Б.Л. Хавкин справедливо утверждает, что после установления в Германии нацистской диктатуры легальные методы противодействия нацизму внутри страны были невозможны. Замечу, этот тезис применим для всех тоталитарных режимов. Естественно, сопротивление немцев нацизму ушло в подполье или в эмиграцию, оно складывалось из отдельных нескоординированных акций, ненасильственных действий, готовившихся заговоров и попытки государственного переворота в 1944 году. При этом автор делает чрезвычайно важный вывод о том, что реальное военно-политическое значение (а с конца 1930-х гг. диктатора можно было свергнуть только военным путем) имело лишь Сопротивление германских военных, связанных с консервативной политической оппозицией.
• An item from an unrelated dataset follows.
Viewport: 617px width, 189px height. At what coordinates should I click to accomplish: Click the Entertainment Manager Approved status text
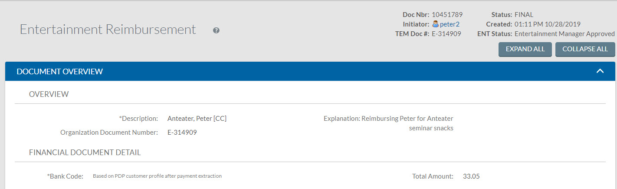[x=564, y=34]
Тем не менее во внутригерманском Сопротивлении участвовали разные личности, представители разных социальных групп и национальностей. Это были леваки и анархисты, коммунисты и социал-демократы, профсоюзные деятели и священнослужители, студенты и рабочие, консервативные чиновники и высшее офицерство. Но можно ли отдельные протестные акции, не важно какой эффект они имели, назвать «движением», тем более что Б.Л. Хавкин сам говорит, что «Сопротивление немцев нацистской диктатуре никогда не было единым, сильным и массовым»? Соглашусь, что оно было намного больше, активнее, разнообразнее, чем считалось ранее, и во многом определило послевоенные процессы преодоления прошлого. Но скоординированным, имевшим четкие цель и задачи «движением», использующим в том числе вооруженные формы борьбы, я бы его не назвал. Скорее, это были очаги Сопротивления, которые спорадически вспыхивали в разных местах страны и достаточно быстро, жестко и жестоко подавлялись. Но это тема для отдельной дискуссии.